Figure 29 shows the average temperature changes of the air inside the air-cooled channels for Case 6 and Case 7 at different solar radiation levels. From the figure, it can be seen that the average temperatures of the air inside the two air-cooled channels increased with the increase in the solar radiation intensity, and the finned air-cooled channel showed a better heat collection effect than the flat-plate air-cooled channel. When the intensity of the solar radiation was 200 W/m², the temperature difference between the two air-cooled channels was about 3 °C. When the solar radiation intensity was 800 W/m², the temperature difference between the two air-cooled channels was about 6.7 °C.

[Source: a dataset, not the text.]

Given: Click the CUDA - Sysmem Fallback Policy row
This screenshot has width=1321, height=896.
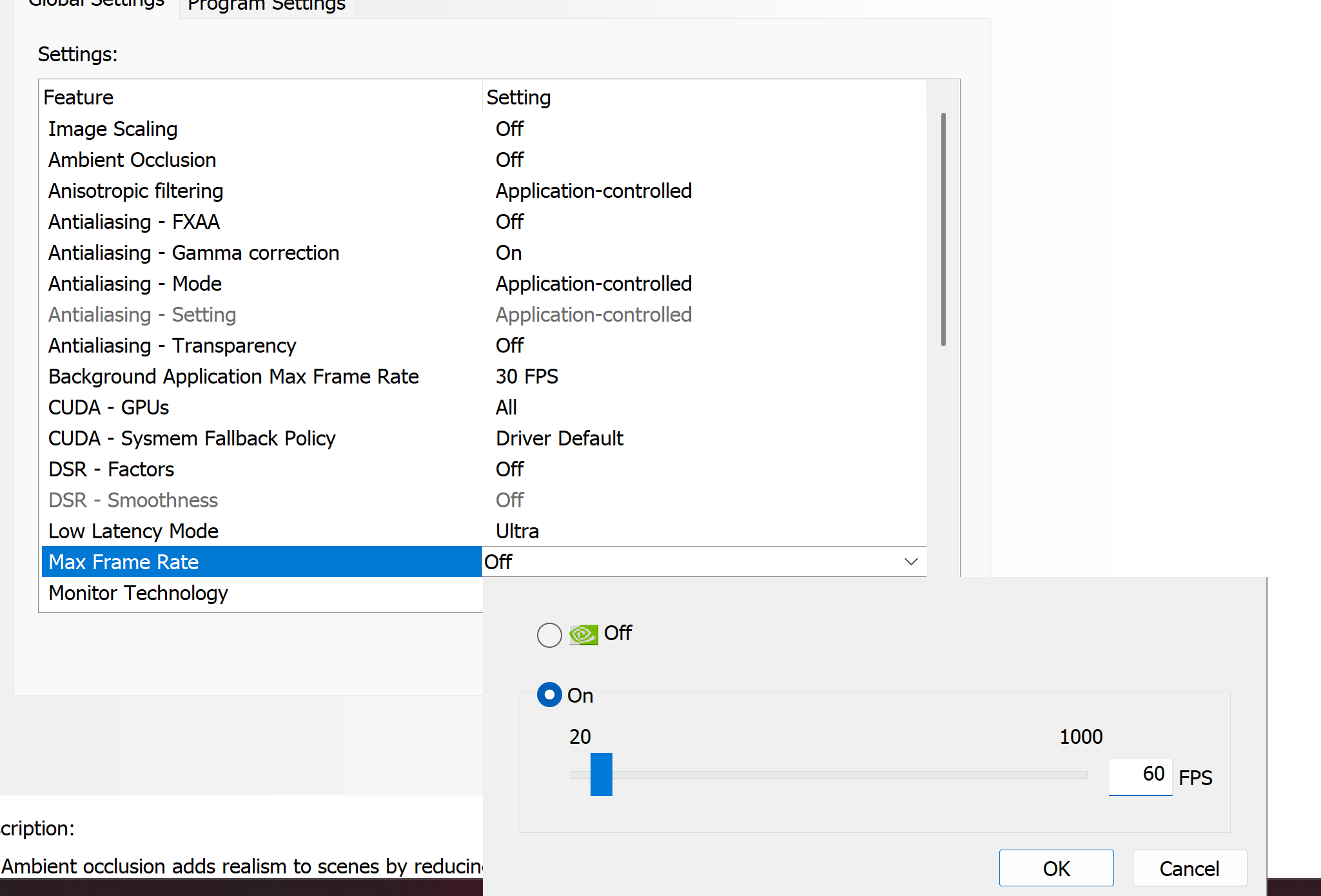Looking at the screenshot, I should pyautogui.click(x=191, y=438).
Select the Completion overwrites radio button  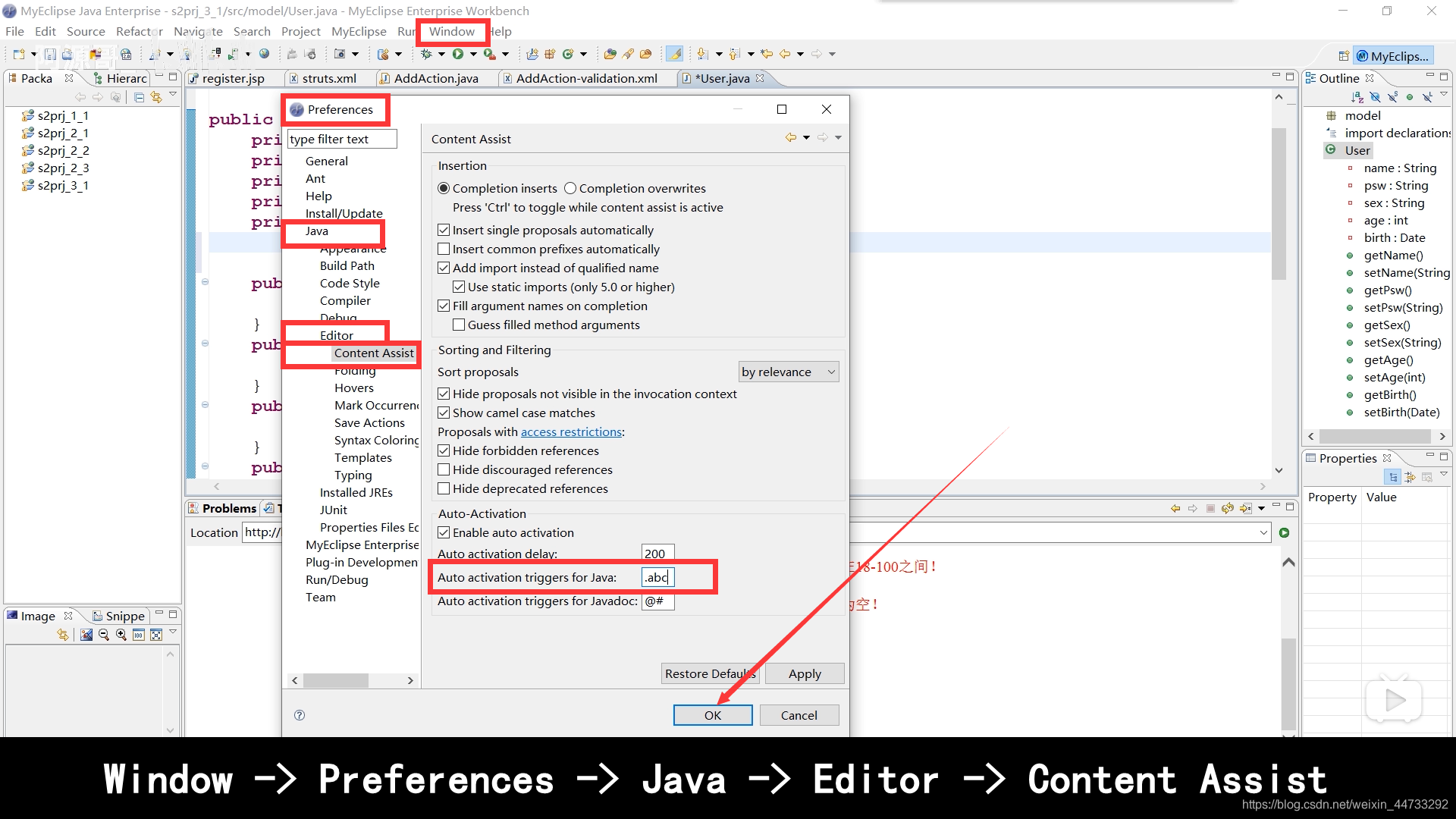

Figure 30 shows the variations in the average air temperatures at the outlet of the air-cooled channels for Case 6 and Case 7 at different solar radiation intensities. From the figure, it can be seen that the trend of the average air temperature change at the exit is similar to that in Figure 29. When the solar radiation intensity was 200 W/m², the temperature difference between the two air-cooled channels was about 4.5 °C. When the solar radiation intensity was 800 W/m², the temperature difference between the two air-cooled channels was about 11.2 °C. Comparing the results of the data in Figure 29 and Figure 30, it can be seen that the finned air-cooled channel had a better heat collection effect as the solar radiation intensity increased. Therefore, installing fins vertically in the air-cooled channel not only cools the PV panels better but also has a better air heat collection effect.

5. Conclusions

In this paper, the vertical installation of heat dissipation fins in the air-cooled channels of natural-ventilation-type PV wall panels is considered. The CFD numerical model of the natural-ventilation-type PV wall panels has been established and verified, and the temperature field and velocity field variations in the air-cooled channel with different size parameters have been analyzed. The conclusions of this study are as follows:

(1)

Finned air-cooled channels provide enhanced cooling for PV panels. As the thickness of the finned air-cooled channel increases or the width decreases, the peak and average temperatures at the back of the PV panel decrease significantly. When the thickness of the finned air-cooled channel is 100 mm and the width is 20 mm, the maximum and average temperatures on the surface of the PV panels decrease by 3.9 °C and 8.1 °C, respectively, compared with the flat-plate air-cooled channel with a thickness of 100 mm;

(2)

Finned air-cooled channels have a better air heat collection effect. As the thickness of the finned air-cooled channel decreases or the width decreases, the air temperature at the outlet of the air-cooled channel increases significantly. When the thickness of the finned air-cooled channel is 100 mm and the width is 20 mm, the average temperature of the air at the outlet increases by 11.2 °C compared with that of the flat-plate air-cooled channel with a thickness of 100 mm;

(3)

In the flat-plate air-cooled channel, the airflow rate distribution shows that the flow rate is fast in the area near the hot wall and slow in the middle area of the air-cooled channel. The vertical installation of cooling fins will increase the airflow rate in the middle area of the air-cooled channel, and, as the width of the air-cooled channel becomes smaller, the airflow rate in the middle area will increase more obviously;

(4)

Finned air-cooled channels have better photovoltaic-plate-cooling and air heat collection capacities than flat-plate air-cooled channels. With the increase in the solar radiation intensity, this trend becomes more obvious.